▶ **EXTRAIT**
#####

Gérez-vous autrement les situations difficiles par rapport à avant ?

Sebastian Steffen : Avant, à l’école, ma dyslexie me désespérait presque. À l’époque, je ne pouvais pas m’imaginer faire quelque chose en lien avec l’écriture et la lecture. Ensuite, j’ai remarqué combien j’étais obligé d’écrire et de lire au quotidien : remplir sa déclaration d’impôt, lire le courrier, comprendre ses assurances. Avant, je perdais tout espoir dans ces situations.

Au fil des années, avec l’aide de la psychothérapie, ma situation s’est améliorée. En réfléchissant sur moi-même et sur mon accès à l’apprentissage, j’ai développé des techniques qui me conviennent : je retiens mieux ce que j’entends, traite mieux une information qui m’est donnée oralement et utilise des outils comme Wikipedia. Grâce à ces méthodes, la question de la dyslexie est devenue moins émotionnelle. Elle reste liée à des souffrances mais je sais mieux gérer les situations difficiles.

Qui ou qu’est-ce qui vous motive à travailler sur le langage de façon aussi intense alors que vous êtes dyslexique ?

#####

▶ **CONSIGNE**
Citez le passage de l'entretien sur la dyslexie qui va de « Gérez-vous autrement les » à « dans ces situations. », ces deux bornes comprises.

▶ **MATÉRIEL RECUEILLI**
#####

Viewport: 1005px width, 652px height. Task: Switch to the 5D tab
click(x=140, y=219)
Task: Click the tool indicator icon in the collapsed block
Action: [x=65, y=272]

#####

▶ **RÉPONSE**
Gérez-vous autrement les situations difficiles par rapport à avant ?

Sebastian Steffen : Avant, à l’école, ma dyslexie me désespérait presque. À l’époque, je ne pouvais pas m’imaginer faire quelque chose en lien avec l’écriture et la lecture. Ensuite, j’ai remarqué combien j’étais obligé d’écrire et de lire au quotidien : remplir sa déclaration d’impôt, lire le courrier, comprendre ses assurances. Avant, je perdais tout espoir dans ces situations.